OBJECTIF:
Recopiez à l'identique le passage du texte ci-dessous qui va de « Mais quels furent » jusqu'à « ressent le besoin. » inclus.

Poir finir, que l’on me permette d’évoquer une anecdote personnelle , survenue il y a plus de dix ans, à un moment où je ne pouvais nullement  prévoir qu’aujourd’hui je rendrai compte d’un livre consacré à cette dame : Lorsque je me trouvais à Dakar, à l’invitation du gouvernement sénégalais de l’époque, l’ambassadeur d’Israël me confia lors d’un dîner dans sa résidence que Catherine Clément, épouse de l’ambassadeur de France au Sénégal, avait déployé des efforts surhumains pour rassembler un minyane, un quorum religieux, afin que soit prononcé le kaddish rituel pour le repos de l’âme de sa mère juive.
Mais quels furent donc les mérites exceptionnels de cette mère juive qui eut droit à un kaddish récité par dix hommes juifs adultes sur le continent noir ? Réunir ce quorum fut une prouesse. Pour le savoir, lisez ce beau livre où un homme de cœur déclare sa flamme à sa défunte mère, qu’il porte en lui, qui voyage avec lui et à laquelle il parle chaque fois qu’il en ressent le besoin.
 Je vous  recommande chaleureusement la lecture attentive de ce beau livre.

EXTRAIT DE DONNÉES:
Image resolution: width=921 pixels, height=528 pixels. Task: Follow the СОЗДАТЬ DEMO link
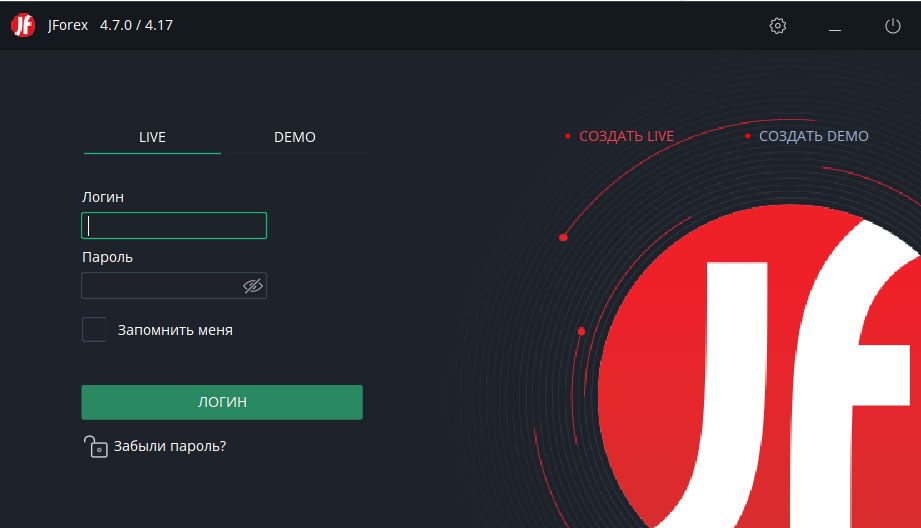813,136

RÉSULTAT:
Mais quels furent donc les mérites exceptionnels de cette mère juive qui eut droit à un kaddish récité par dix hommes juifs adultes sur le continent noir ? Réunir ce quorum fut une prouesse. Pour le savoir, lisez ce beau livre où un homme de cœur déclare sa flamme à sa défunte mère, qu’il porte en lui, qui voyage avec lui et à laquelle il parle chaque fois qu’il en ressent le besoin.